TO DO:
Each line holding the string "agent" is to be copied from the data.

DATA TO PROCESS:

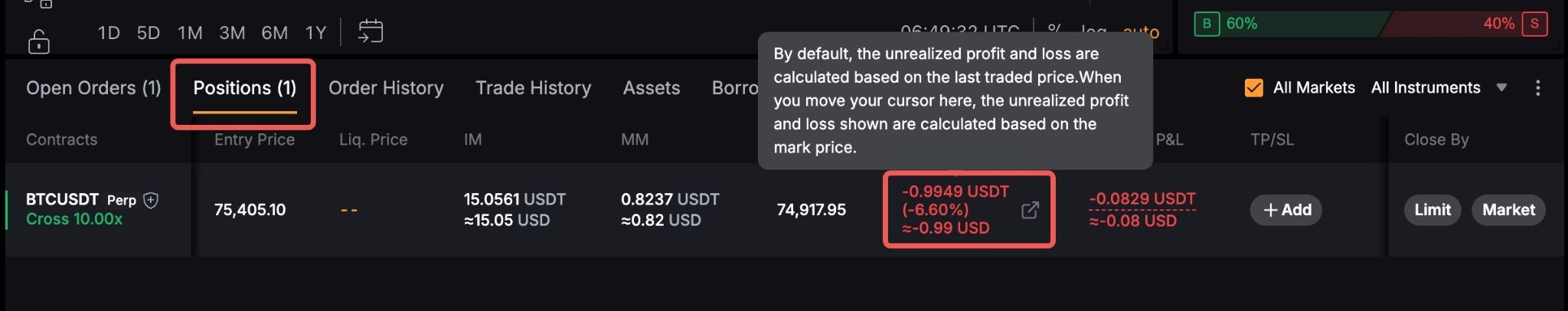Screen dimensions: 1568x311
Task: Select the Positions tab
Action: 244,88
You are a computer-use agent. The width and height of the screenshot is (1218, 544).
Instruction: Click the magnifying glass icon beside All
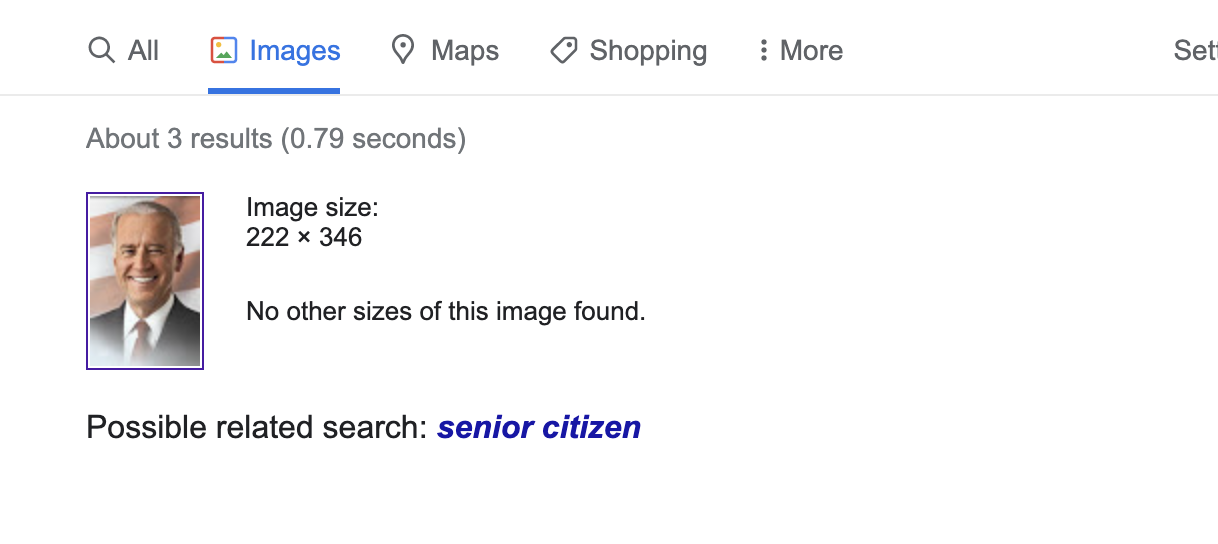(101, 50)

---

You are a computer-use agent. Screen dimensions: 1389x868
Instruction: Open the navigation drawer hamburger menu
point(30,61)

RESULT OF THIS EXERCISE:
You are a computer-use agent. The width and height of the screenshot is (1218, 544).
You are a computer-use agent. Screen dimensions: 1389x868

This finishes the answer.